TheKit has joined #panfrost
<alyssa>
So, nir_format_convert.h seems to cover a lot of what will be needd
<alyssa>
I guess the trick will be to integrate that with the NIR blend shader code
<alyssa>
So then we get blend shaders to do the heavy lifting
yann has joined #panfrost
pH5 has quit [Quit: bye]
jcureton has joined #panfrost
<jcureton>
hi! i've been following T720 development, and haven't seen any updates for a while here or on the dri-devel list.

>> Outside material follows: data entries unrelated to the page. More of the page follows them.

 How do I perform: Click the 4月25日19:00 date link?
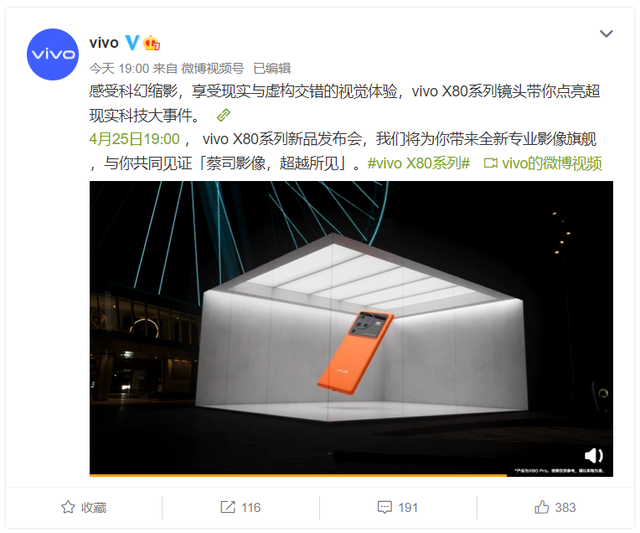pos(135,139)
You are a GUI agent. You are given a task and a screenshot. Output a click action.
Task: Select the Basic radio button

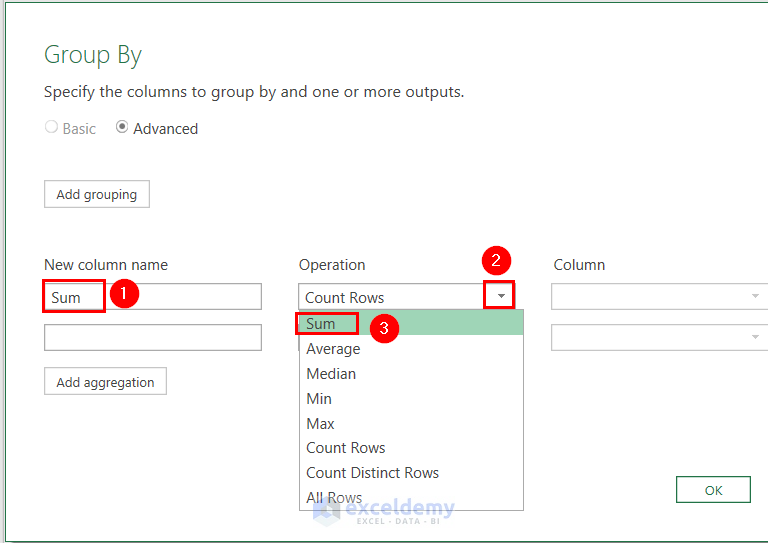52,128
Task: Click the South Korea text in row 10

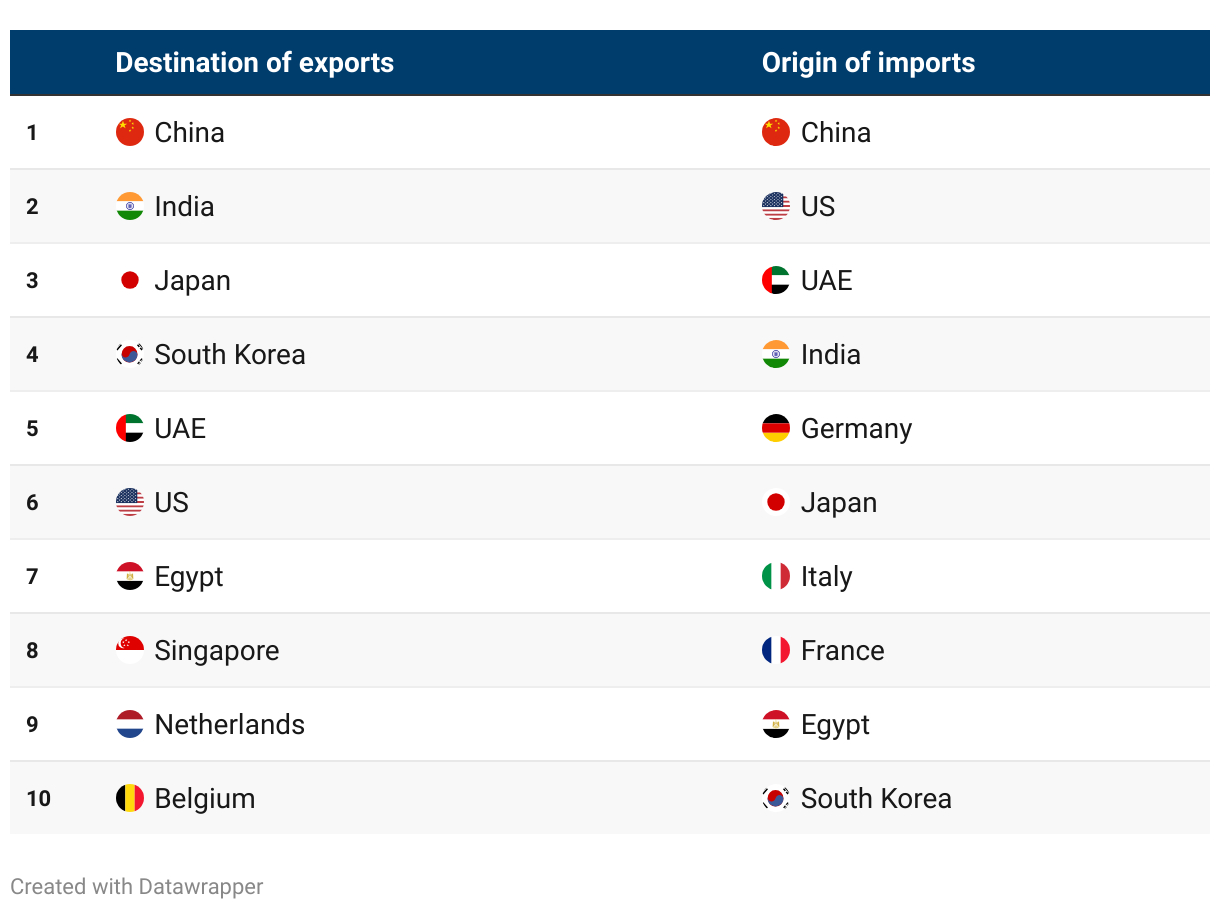Action: point(876,798)
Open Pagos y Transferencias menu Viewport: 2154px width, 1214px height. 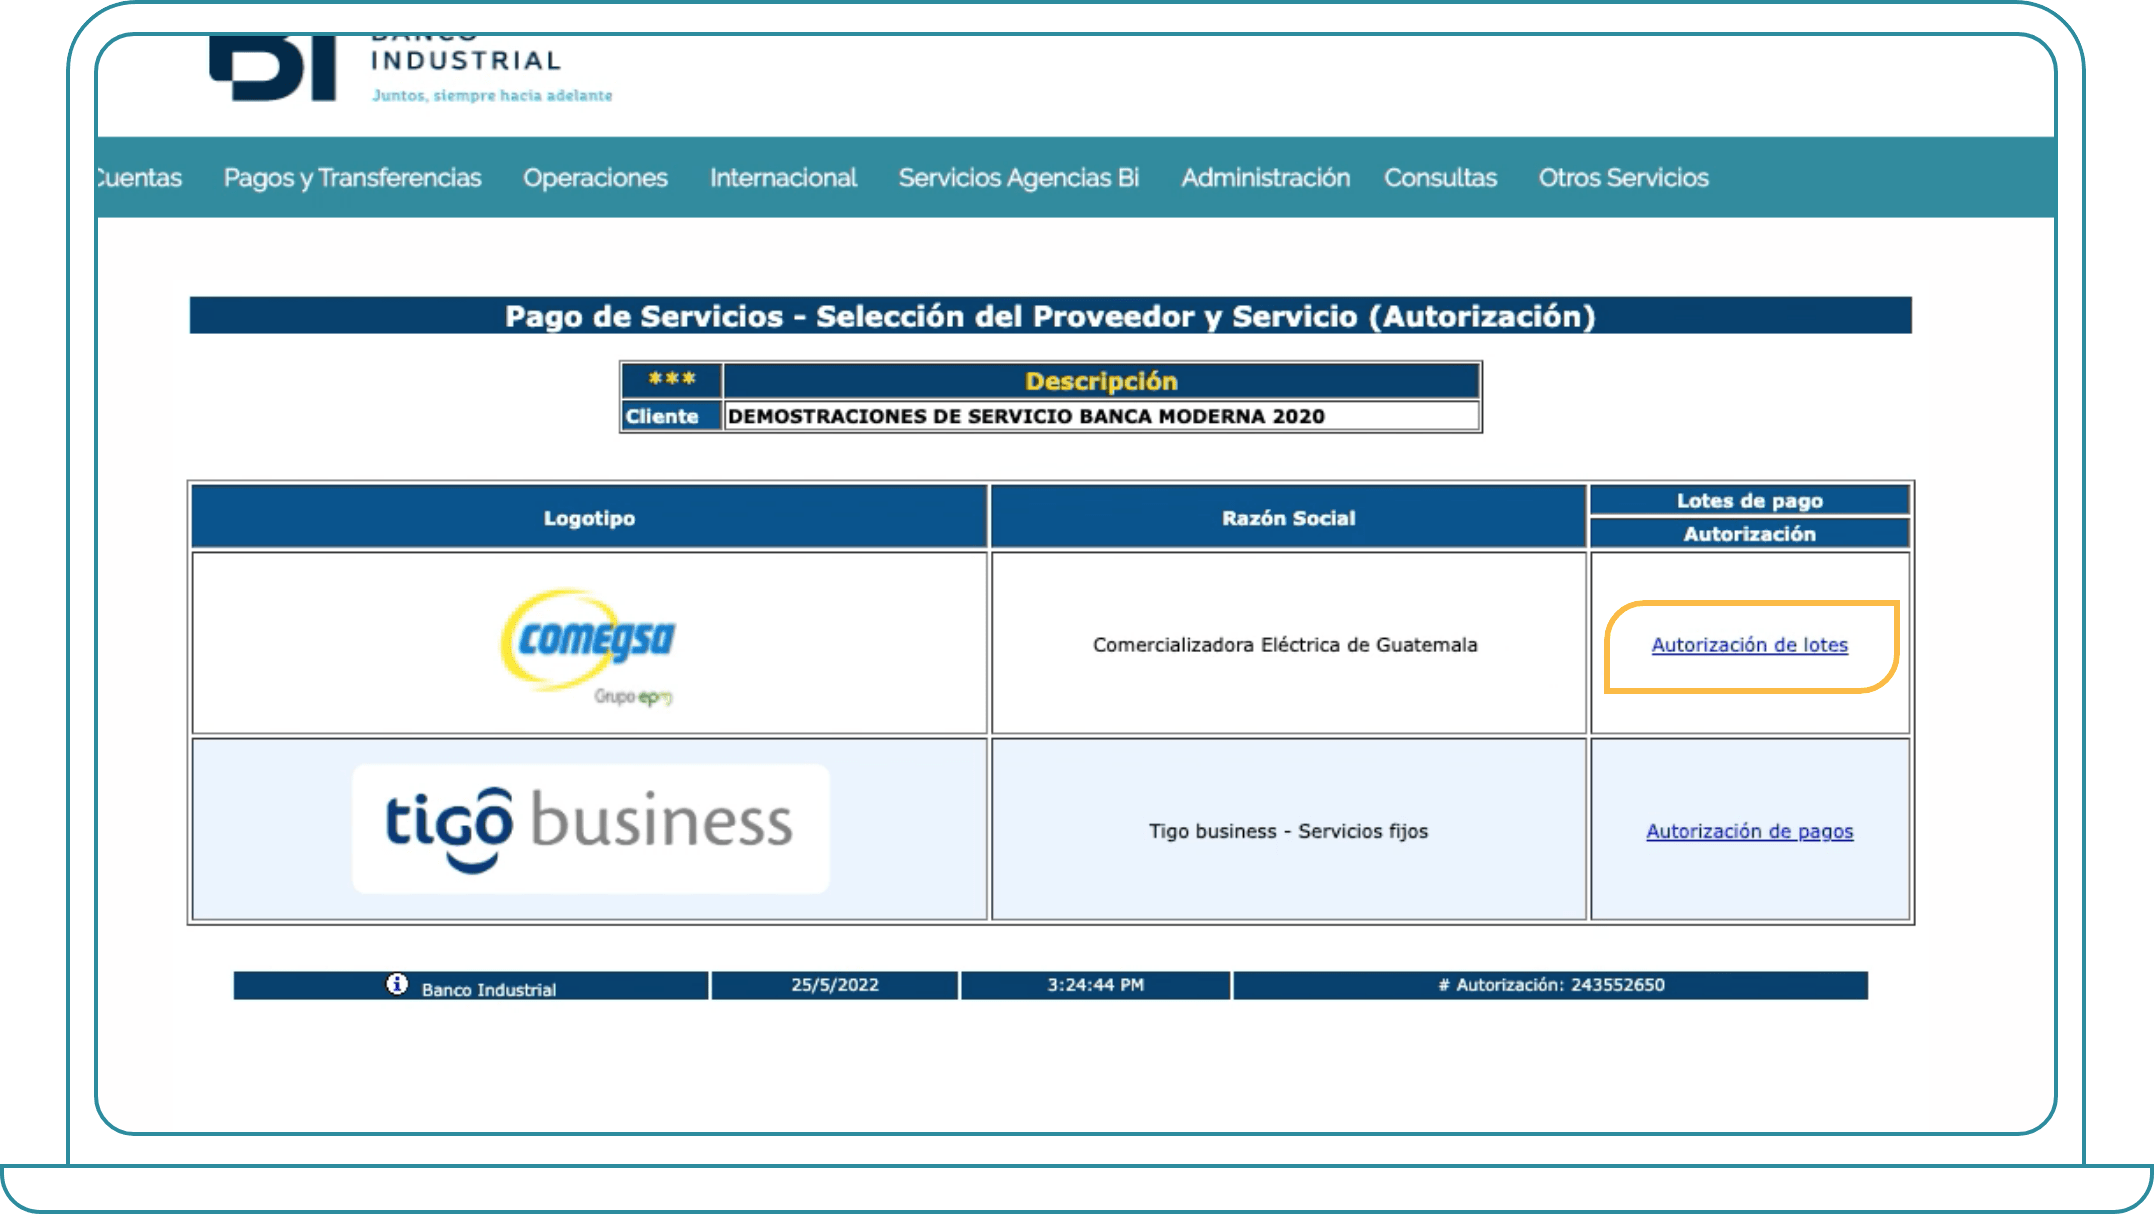(x=351, y=177)
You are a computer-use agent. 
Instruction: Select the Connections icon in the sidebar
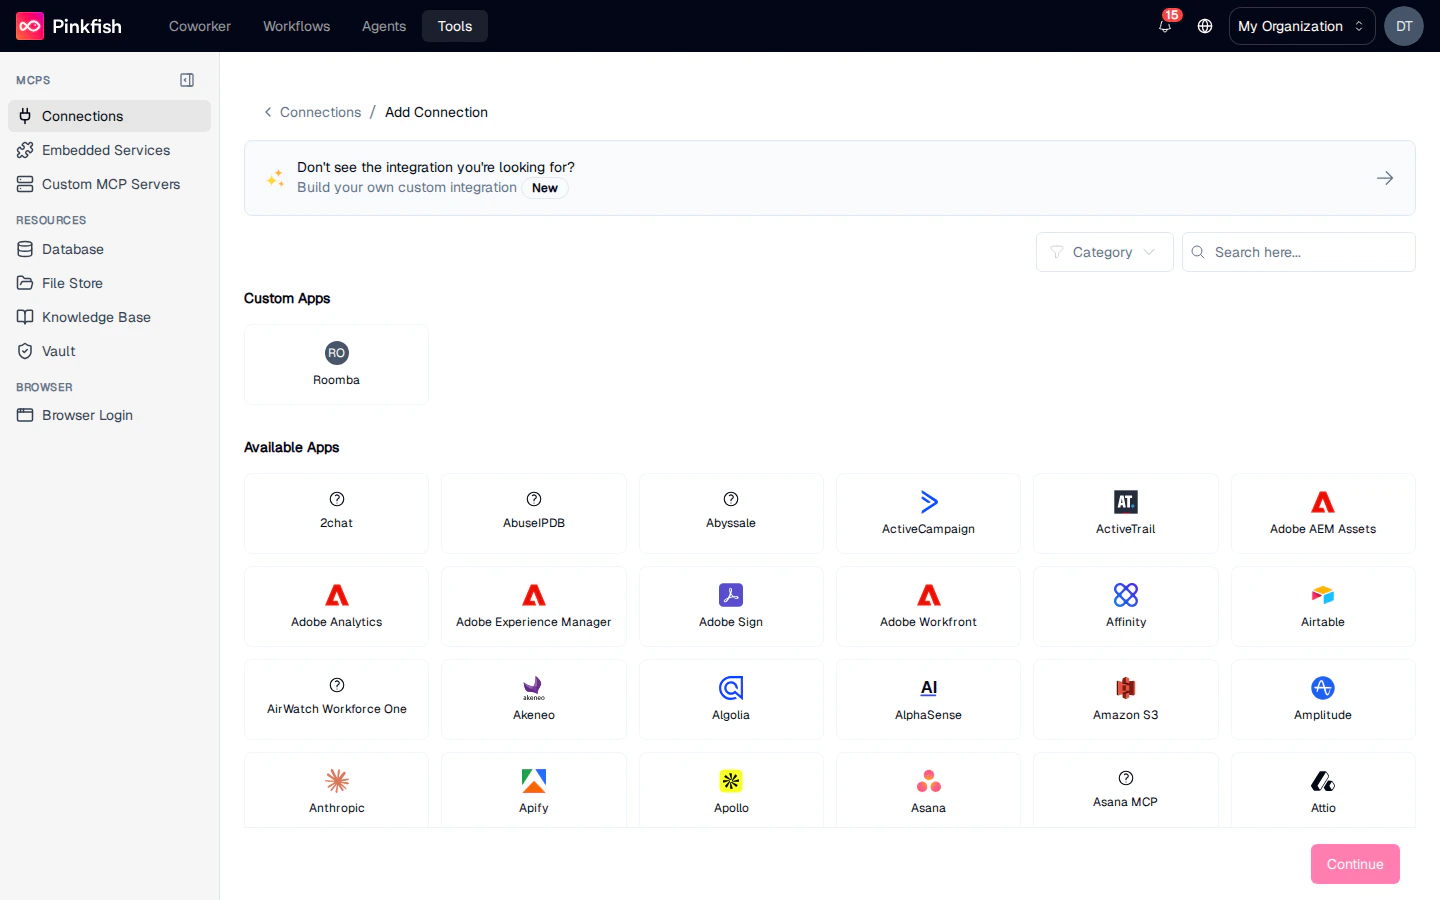pyautogui.click(x=24, y=116)
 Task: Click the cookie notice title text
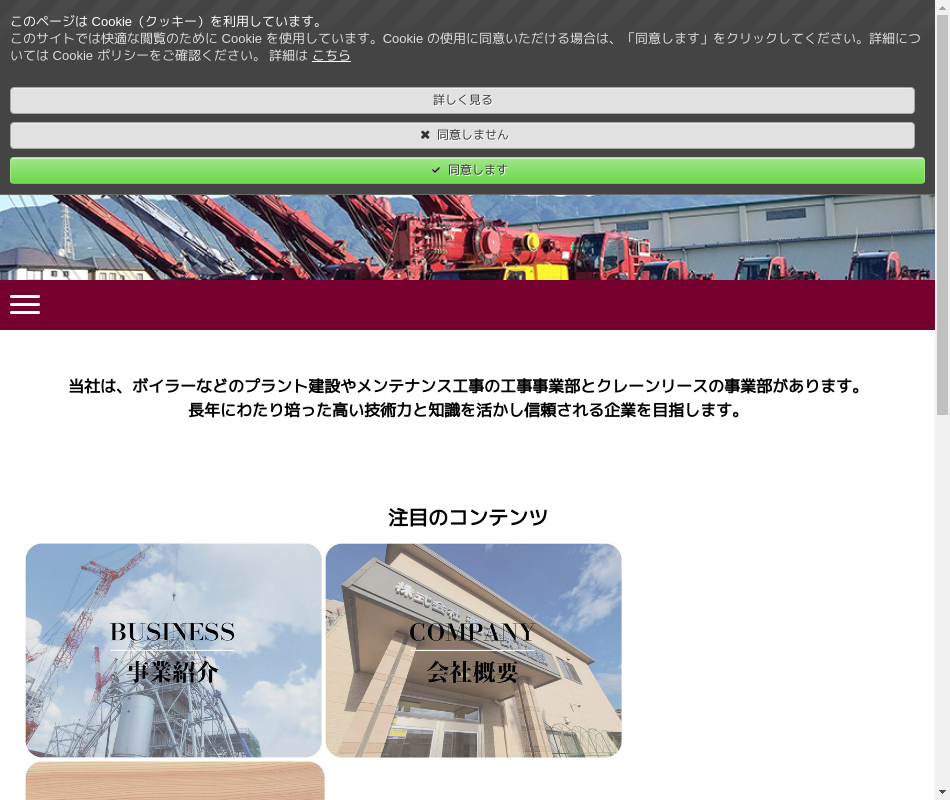[x=167, y=21]
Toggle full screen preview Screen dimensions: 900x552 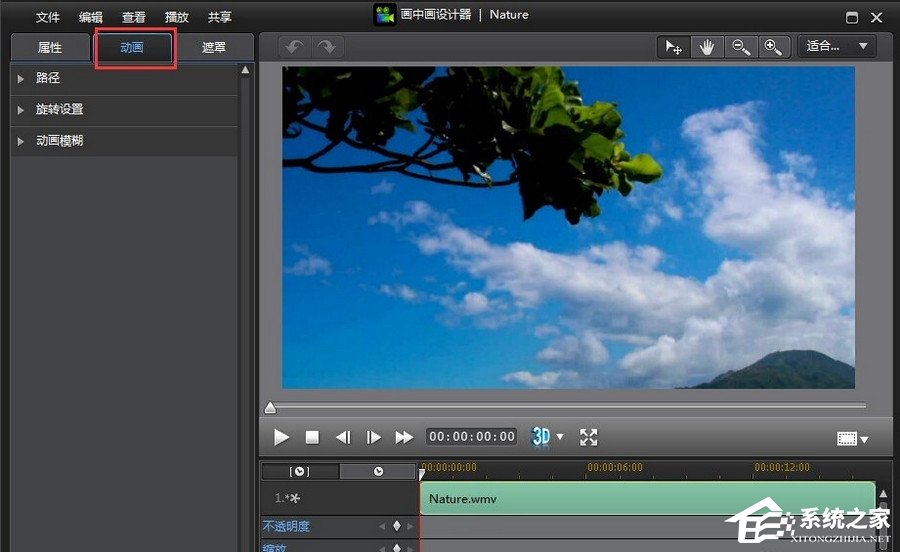589,437
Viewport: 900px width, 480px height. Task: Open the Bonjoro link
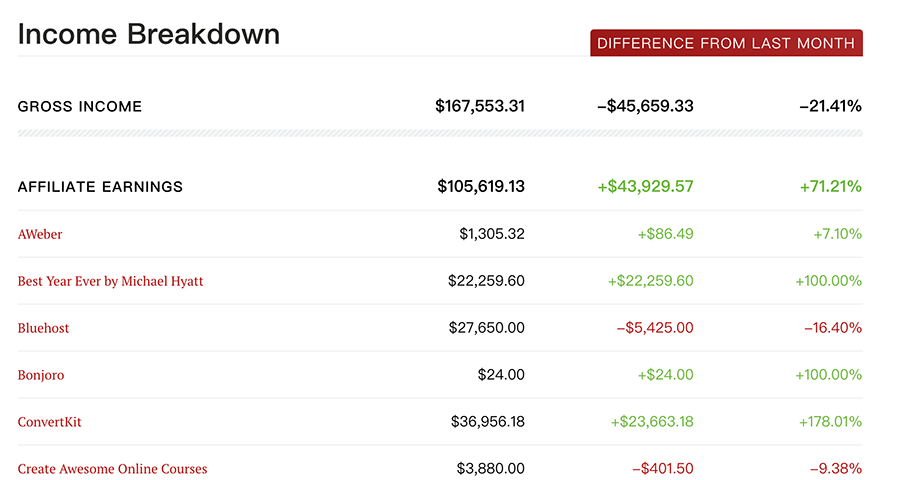pyautogui.click(x=41, y=375)
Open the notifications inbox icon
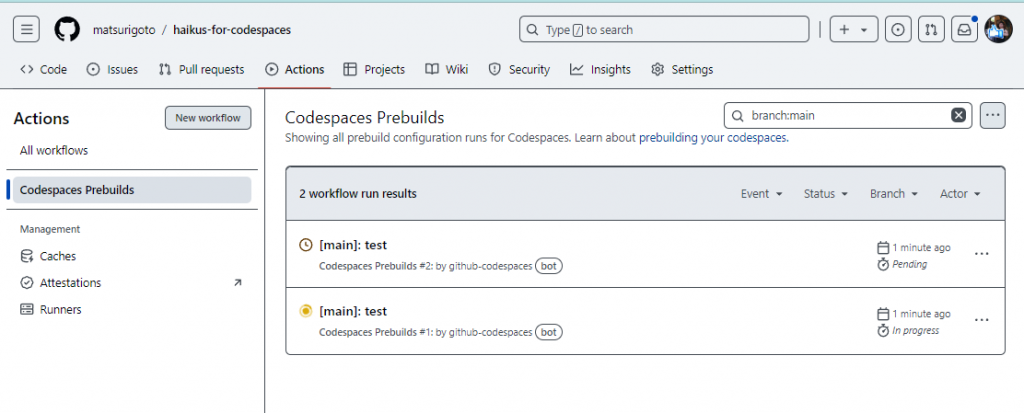The width and height of the screenshot is (1024, 413). coord(964,30)
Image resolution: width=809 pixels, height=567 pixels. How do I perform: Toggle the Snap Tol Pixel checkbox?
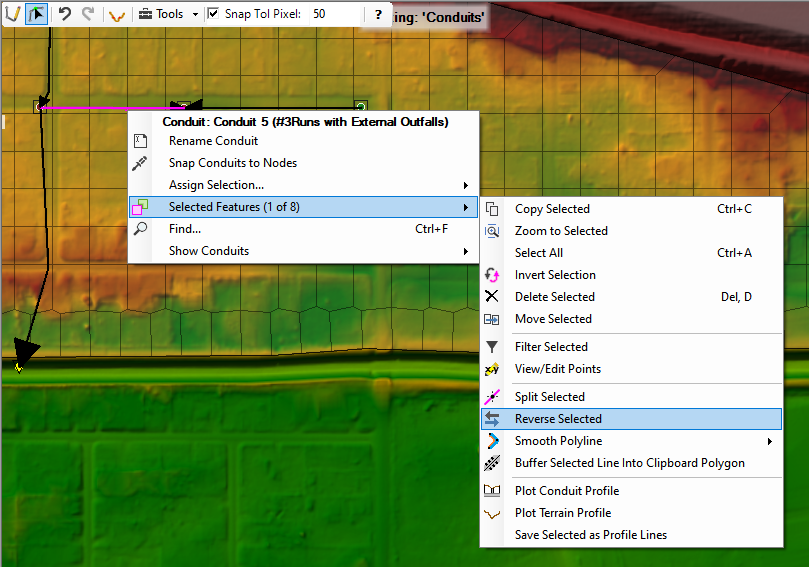click(213, 14)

I'm currently running with the 32-bit job hacks in Mesa to deal with a 64-bit userspace. is the plan still for the kernel driver to unify to 64-bit descriptors even on the smaller GPU designs?
<alyssa>
jcureton: That's the plan, yeah!
<alyssa>
I think tomeu was working on that..?
<jcureton>
thanks alyssa! yeah, i was under the impression tomeu would be the right person to ask
hlmjr has joined #panfrost
herbmilleriw has quit [Ping timeout: 252 seconds]
afaerber has quit [Quit: Leaving]
afaerber has joined #panfrost
<alyssa>
Okay, so I guess the trick will be to add new intrinsics so we can do type conversion explicitly.
stikonas_ has quit [Ping timeout: 252 seconds]
herbmilleriw has joined #panfrost
hlmjr has quit [Ping timeout: 268 seconds]
maciejjo has quit [Ping timeout: 244 seconds]
davidlt has quit [Ping timeout: 245 seconds]
stikonas_ has joined #panfrost
NeuroScr has joined #panfrost
stikonas_ has quit [Remote host closed the connection]
stikonas_ has joined #panfrost
stikonas_ has quit [Remote host closed the connection]